Carrie Smith (SWK) PI, Xiafei Wang (SWK) co-PI, Melissa Luke (SOE) co-I, Derek Seward (SOE) co-I, Kenneth Marfilius (SWK) Other Senior Personnel, Nancy Mudrick (SWK) Other Senior Personnel, Matthew Spitzmueller (SWK) Other Senior Personnel, Kendra DeLoach McCutcheon (SWK) Other Senior Personnel, Tracy Walker (SWK) Other Senior Personnel, and Kristin Esposito (SWK) Other Senior Personnel, U.S. Department of Health and Human Services (DOH), 7/1/21-6/30/25.
Like communities across the United States, Central New York faces an acute shortage of mental health professionals, particularly those who work with children and families. The stigma of mental health issues, combined with long waits to see psychiatrists, psychologists, counselors and social workers, often means that families don’t seek help until they face a significant crisis.
That’s why the School of Social Work in the Falk College of Sport and Human Dynamics, the School of Education’s Department of Counseling and Human Services, the Department of Psychology in the College of Arts and Sciences, and Upstate University’s Psychiatry Faculty Practice have joined forces to create a collaborative training program to serve high-need and high-demand populations in urban and rural areas in the Central New York region.
The project is funded by a grant from the Health Resources & Services Administration (HRSA), part of the U.S. Department of Health and Human Services. HRSA’s mission is improving access to health care services for people who are uninsured, isolated or medically vulnerable. The grant will provide more than $408,000 in the first year and an anticipated $1.24 million over four years to fund the effort.

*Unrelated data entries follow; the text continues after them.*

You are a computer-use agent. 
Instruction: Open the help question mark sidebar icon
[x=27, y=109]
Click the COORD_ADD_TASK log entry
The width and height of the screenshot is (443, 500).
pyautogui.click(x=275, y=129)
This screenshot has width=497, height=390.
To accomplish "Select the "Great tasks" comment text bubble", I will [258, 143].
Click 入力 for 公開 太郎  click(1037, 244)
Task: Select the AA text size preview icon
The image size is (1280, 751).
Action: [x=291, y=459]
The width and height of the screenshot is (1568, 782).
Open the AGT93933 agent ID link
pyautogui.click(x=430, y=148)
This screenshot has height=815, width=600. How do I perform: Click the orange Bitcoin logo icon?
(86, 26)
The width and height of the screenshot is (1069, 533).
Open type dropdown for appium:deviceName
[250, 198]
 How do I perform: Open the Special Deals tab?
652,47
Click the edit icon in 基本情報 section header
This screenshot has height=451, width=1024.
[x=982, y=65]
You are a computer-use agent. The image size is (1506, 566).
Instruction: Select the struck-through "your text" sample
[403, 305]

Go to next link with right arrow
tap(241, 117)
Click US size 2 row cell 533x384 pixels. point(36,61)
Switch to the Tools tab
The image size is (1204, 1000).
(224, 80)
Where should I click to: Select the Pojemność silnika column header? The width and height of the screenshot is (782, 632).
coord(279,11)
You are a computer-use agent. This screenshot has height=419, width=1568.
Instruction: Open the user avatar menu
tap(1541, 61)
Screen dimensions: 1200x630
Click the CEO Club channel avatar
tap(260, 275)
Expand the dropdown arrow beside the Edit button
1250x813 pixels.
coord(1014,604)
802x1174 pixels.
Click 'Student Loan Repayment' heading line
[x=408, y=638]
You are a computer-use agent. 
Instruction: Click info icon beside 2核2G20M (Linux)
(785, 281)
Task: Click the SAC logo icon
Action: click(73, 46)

Through scholarships for trainees, enhanced field placement opportunities, a focus on improving services for people in high-need and high-demand areas, interprofessional collaboration and scholarly research, the project seeks to improve the availability and quality of mental health services for children, adolescents and families. The project will also focus on early identification of behavioral health services in the context of primary care. The project leaders stress that mental health, like physical health, is improved by proactive screening and preventative care. Early intervention seeks to identify ways to support children and families before concerns become a crisis.